Saturday, April 09, 2016

Mosaferan

Mosaferan (Travellers in English) is not just another beautiful Iranian film: it is also the most stunning film of faith that I have ever seen, surpassing Dreyer's Ordet. The fight of retaining faith, in a crumbling non-believing world, is any believer's true test, regardless of the age he or she lives in: faith, which means also trust, demands everything, life and spirit, without conceding an inch, except in the rich satisfaction itself of possessing it and the ensuing torture when it totters. Faith is also the mirror, the only mirror, reflecting a person: those who lack it, those who are bound by blindfolds of rationality, are unable to see themselves—their relation and their relativity. And that is why the mother waits for the mirror: faith has momentarily deserted the house of marriage and the house of death. Only the mother keeps it, and she has not simply faith for herself, but she has faith that it shall be brought to others, that others who want a miracle to happen shall witness one, shall see themselves in the dazzling, often-blinding mirror. For in the mirror of faith, one can see one's atman. See, yes, but not with a pair of eyes.

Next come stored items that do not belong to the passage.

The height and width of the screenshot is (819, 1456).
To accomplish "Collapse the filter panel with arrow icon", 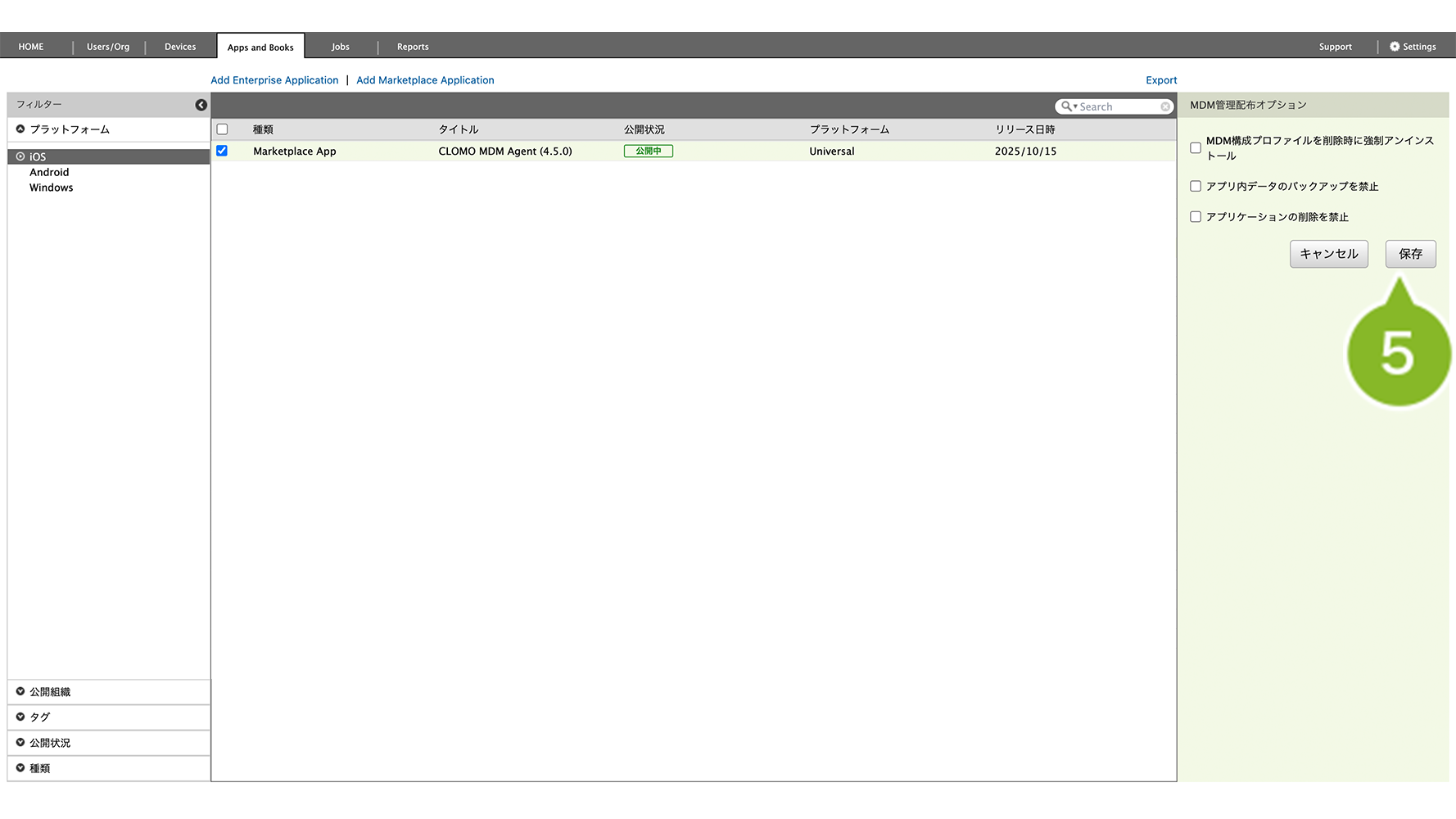I will coord(201,105).
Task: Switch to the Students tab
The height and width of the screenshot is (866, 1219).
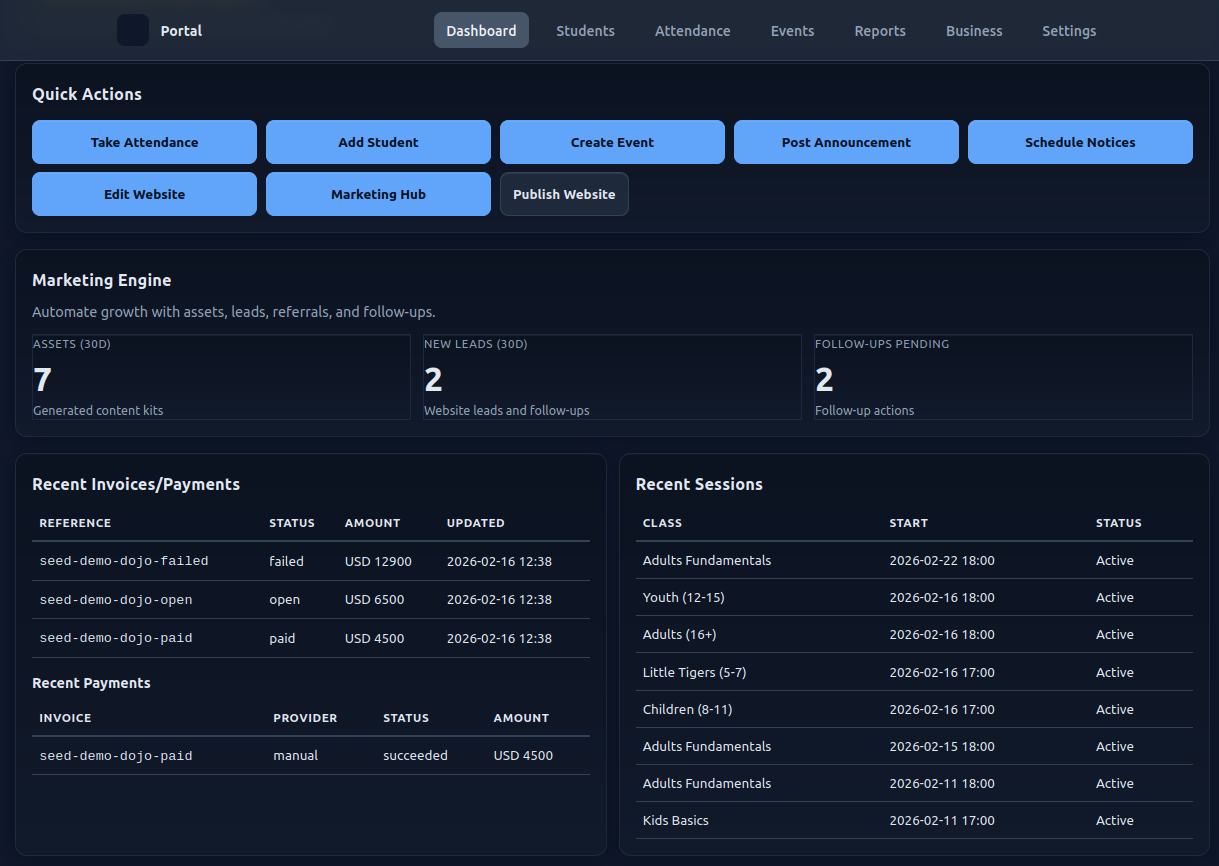Action: tap(585, 31)
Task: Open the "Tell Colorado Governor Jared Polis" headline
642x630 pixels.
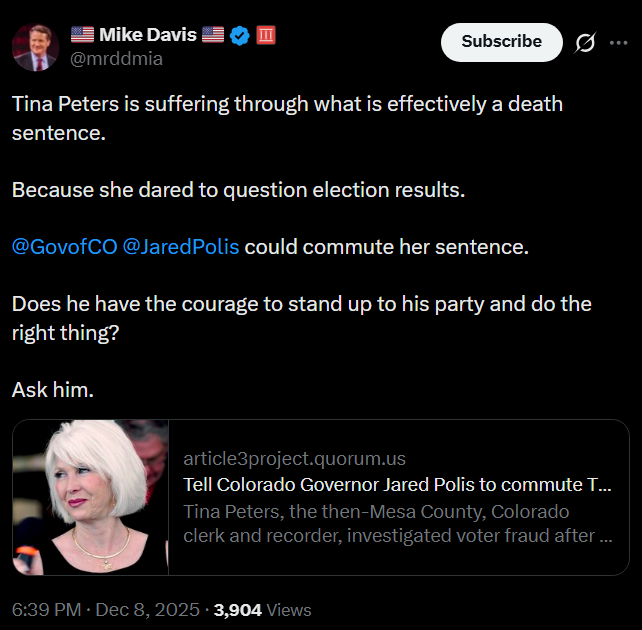Action: [x=397, y=485]
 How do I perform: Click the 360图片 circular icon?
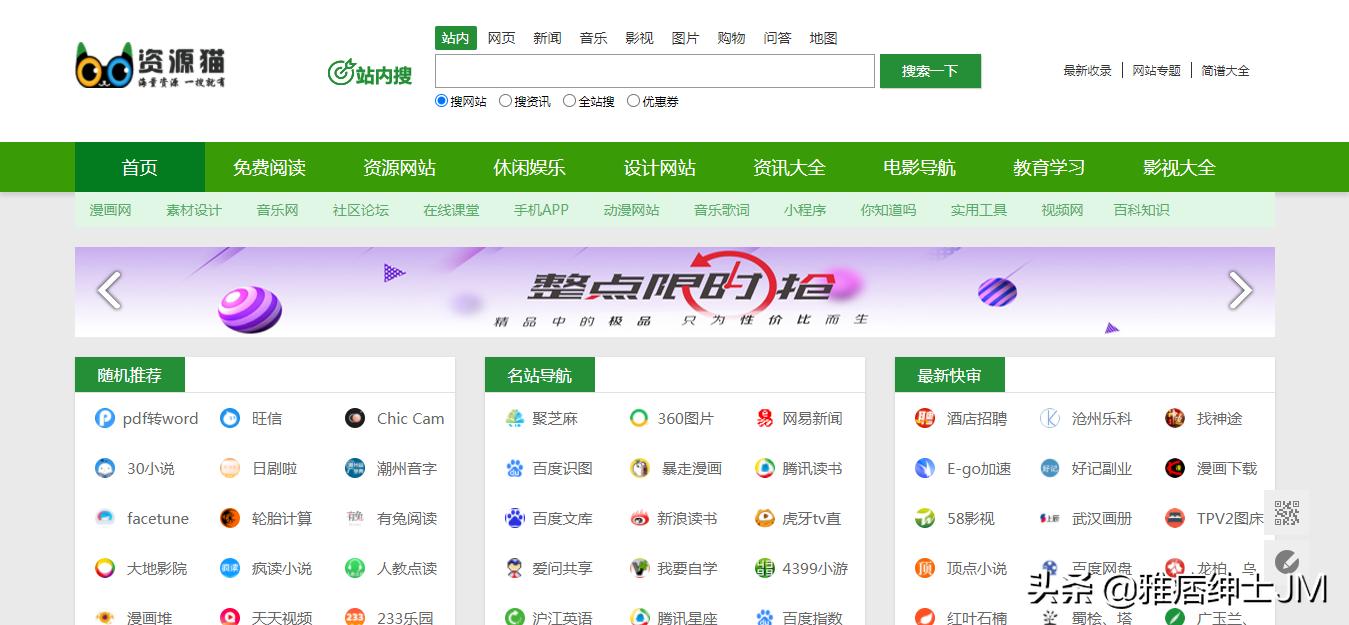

Bahram Beyzai's film is also a masterful execution of editing and camera work: even though it is only the latter half where the film is contained within one house, the whole film seems like a tight huis clos. Elements recur, constantly: automobiles, trees, old men, a suspense of driving on roads when one has already witnessed one such promenade ending rashly. Or, rather, not witnessed: for Beyzai does not show any accident. Can the viewer be also sure if the deaths did occur? The fourth wall is broken at the film's beginning, predicting deaths, but so what? Why to believe someone's word more than someone's actual presence? Why to put the first one in the realm of rationality and the second one in the realm of apparition? Everything in the film is rhythmic, not in the sense of beats that progress to a climax, but in the sense of concentric circles, in a sort of cyclicality. The circle contracts, then expands, then contracts; one is happy, then sad, and then happy; now it is marriage, then funeral, and now marriage; she says yes, she says no, and now she says yes. The circle expands in stages: the relatives, the dead, the policeman, those of the other dead, the drivers. Each time the circle contracts, before expanding, to the mother's faith, to the tottering of the bride's faith, to the family's desertion of faith. Life flows in the ebbs and tides of faith and its loss: like a pressure head created that would make water or electricity flow, or any natural phenomenon to occur, the mother's faith creates a pressure head, where was expected none. And hence a phenomenon does occur: something's got to give. Bayzai makes us feel the full, unbearable tension, as the circle keeps on stretching more and more while punctuated with contractions all the time: bringing us closer and closer to a deeper understanding, and not merely an imposed one, of life and faith. For when you look into the mirror, you know yourself.

1 comment:

  1. Anonymous2:19 AM

    The best review of this movie, ever! Short, unpretentious and enlightening.